Tatilden gelen ayakkabılar
Ayakkabıların nasıl temin edildiğini hâlâ tam olarak öğrenebilmiş değilim. Dursun anlatmaya devam ediyor: “Yani şimdi burada bazı tezgâhlarda tatile çıkmış ürünler yok değil. Bunu herkes biliyor ama kardeşim millet aç, bak sen gördün, adam buradan almaya mecbur. Diğeri de işsiz, hiçbir yerde çalıştırmazlar, kara çocuk derler ne oluyor, böyle olunca? Gayri meşruya düşüyor insanlar. Yoksa kim ister bu işlerle uğraşmak. Şükür benim çevrem geniş olduğu için sağolsunlar herkes bana eskiyen ayakkabılarını gönderir. Ben de onları parlatır satarım burada. Kaftiden tatile gelen mal olmaz benim tezgâhımda.” “Tatile gelen”in ne demek olduğunu sonradan öğrendim: Pazarda tezgâhlardan çalınan mallara, tatile gitti, tezgâha konan mallarda çalıntı varsa tatilden geldi deniyor. Ayakkabıcının yanından ayrılıp pazarı dolaşmaya devam ediyorum. Adamın söylediği bütün tipler benimle birlikte pazarı dolaşıyor.
Bit Pazarı rüyâsı
Bence insan keyfi olarak Bit Pazarı’ndan ne alıyorsa kendi geçmişinde de onu arıyordur. Mesela bir kız, pastel rengi eski hırkalar giyip her haftasonu geliyormuş. “Filmlerde aşık olunan kızlar gibi kısa saçlı” Diye anlatmıştı Arda. “Hep oyuncak alıyor demek ki çocukluğunu yaşayamamış” diye de eklemişti gözlerini ovuştururken.

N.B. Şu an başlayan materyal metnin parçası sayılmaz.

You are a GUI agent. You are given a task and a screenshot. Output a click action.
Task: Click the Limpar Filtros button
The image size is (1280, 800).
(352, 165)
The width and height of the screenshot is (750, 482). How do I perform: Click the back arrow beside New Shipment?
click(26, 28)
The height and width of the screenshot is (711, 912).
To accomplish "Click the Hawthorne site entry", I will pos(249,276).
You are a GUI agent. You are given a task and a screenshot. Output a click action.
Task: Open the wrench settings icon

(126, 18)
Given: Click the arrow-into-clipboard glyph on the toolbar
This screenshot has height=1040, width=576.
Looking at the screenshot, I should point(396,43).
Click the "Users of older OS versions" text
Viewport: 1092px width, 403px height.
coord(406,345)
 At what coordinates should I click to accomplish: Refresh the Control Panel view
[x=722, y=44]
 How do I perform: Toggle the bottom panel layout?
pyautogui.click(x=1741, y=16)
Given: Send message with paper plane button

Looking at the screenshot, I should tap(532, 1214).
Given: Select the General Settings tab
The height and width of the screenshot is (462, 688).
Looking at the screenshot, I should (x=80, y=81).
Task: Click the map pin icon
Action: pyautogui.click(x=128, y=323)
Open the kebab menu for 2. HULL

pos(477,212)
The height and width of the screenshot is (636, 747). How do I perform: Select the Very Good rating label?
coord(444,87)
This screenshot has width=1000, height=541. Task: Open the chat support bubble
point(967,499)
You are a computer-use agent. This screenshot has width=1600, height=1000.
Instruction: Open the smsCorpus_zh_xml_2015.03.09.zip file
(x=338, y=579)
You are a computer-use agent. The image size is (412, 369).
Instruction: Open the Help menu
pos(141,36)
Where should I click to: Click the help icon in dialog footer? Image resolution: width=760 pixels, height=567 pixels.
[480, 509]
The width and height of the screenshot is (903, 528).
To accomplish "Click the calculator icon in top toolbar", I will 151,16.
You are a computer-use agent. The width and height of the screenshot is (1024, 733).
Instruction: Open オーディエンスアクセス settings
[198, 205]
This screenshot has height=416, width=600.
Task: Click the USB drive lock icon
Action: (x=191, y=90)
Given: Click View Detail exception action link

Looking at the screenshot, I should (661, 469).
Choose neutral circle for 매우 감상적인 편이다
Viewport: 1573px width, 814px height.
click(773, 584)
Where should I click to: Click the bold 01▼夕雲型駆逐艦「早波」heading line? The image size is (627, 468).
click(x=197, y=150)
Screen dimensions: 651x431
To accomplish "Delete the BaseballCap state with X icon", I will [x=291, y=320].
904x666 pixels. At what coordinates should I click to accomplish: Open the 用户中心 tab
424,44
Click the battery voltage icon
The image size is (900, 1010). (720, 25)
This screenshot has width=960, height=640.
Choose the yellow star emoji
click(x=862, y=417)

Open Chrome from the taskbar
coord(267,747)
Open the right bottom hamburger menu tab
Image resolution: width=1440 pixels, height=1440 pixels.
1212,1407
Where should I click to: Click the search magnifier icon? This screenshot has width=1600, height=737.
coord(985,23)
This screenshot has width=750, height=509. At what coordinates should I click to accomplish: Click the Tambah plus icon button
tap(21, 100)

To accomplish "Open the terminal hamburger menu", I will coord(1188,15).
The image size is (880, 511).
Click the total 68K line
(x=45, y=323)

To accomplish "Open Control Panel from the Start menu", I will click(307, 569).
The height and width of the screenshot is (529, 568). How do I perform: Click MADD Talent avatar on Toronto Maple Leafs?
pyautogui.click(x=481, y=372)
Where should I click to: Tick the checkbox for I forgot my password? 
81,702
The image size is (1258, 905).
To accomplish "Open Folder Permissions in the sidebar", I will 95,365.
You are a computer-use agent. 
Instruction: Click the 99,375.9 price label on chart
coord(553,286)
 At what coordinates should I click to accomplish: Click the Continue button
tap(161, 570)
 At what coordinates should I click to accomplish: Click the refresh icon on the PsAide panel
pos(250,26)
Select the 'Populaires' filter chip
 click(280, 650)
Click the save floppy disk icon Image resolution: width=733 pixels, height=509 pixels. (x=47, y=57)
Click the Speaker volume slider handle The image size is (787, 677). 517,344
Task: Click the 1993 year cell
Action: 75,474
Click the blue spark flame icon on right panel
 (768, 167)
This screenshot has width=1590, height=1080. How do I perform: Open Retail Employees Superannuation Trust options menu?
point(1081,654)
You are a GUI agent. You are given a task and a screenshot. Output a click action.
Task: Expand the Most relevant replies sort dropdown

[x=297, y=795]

Arda’nın iri kahverengi gözleri iki lağım çukuru gibi duruyordu yüzünde. İri, kanlı göz çukurları hoş bir simayı korkunç derecede çirkinleştirecekken, bu muzip Çingene çocuğuna ayrı bir samimiyet katıyordu. Sohbetimiz ilerledikçe İki çay alıp yanına gitmiştim: “Sen Dolapdere’nin isminin nereden geldiğini biliyor musun?” “Bilmiyorum neredenmiş?” “Ben de bilmiyorum. Bir ödev vermişti de okuldayken hoca. Okumak bize göre değil, boş adam işi ama yine de merak ediyorum yani anlıyor musun?” “Anlıyorum Arda, bilmiyorum bilsem söylerdim” demiştim. Bit pazarındaki satıcıların çoğu Çingene. Kürtler, elektronik eşya satımında etkinler. Moğollar, Suriyeliler, Siyahiler de var. Suriyeli bir baba çocuğuna oyuncak araba seçtiriyor. Çocuk kırmızı bir araba seçti. Asfallta geri çekip bıraktı, araba hafif sola yalpalayarak gitti. Çocuğun keyfi yerinde, arabanın sağ ön tekeri yok ama olsun. Bu mutlu sonla biten dramatik görüntüden sonra başka bir tezgâhın başında uyuyakalmış biri olduğunu fark ediyorum. Arda’ydı bu. Bit pazarının en genç esnafıyla henüz tanışmıyorduk. Rüyâsında kim bilir neler görüyordu. Uzun bir sohbetin başlangıcı olacak olan bu tanışma için yanına gittiğimde rüzgar olanca kesiciliğiyle esmeye devam ediyordu Dolapdere’de.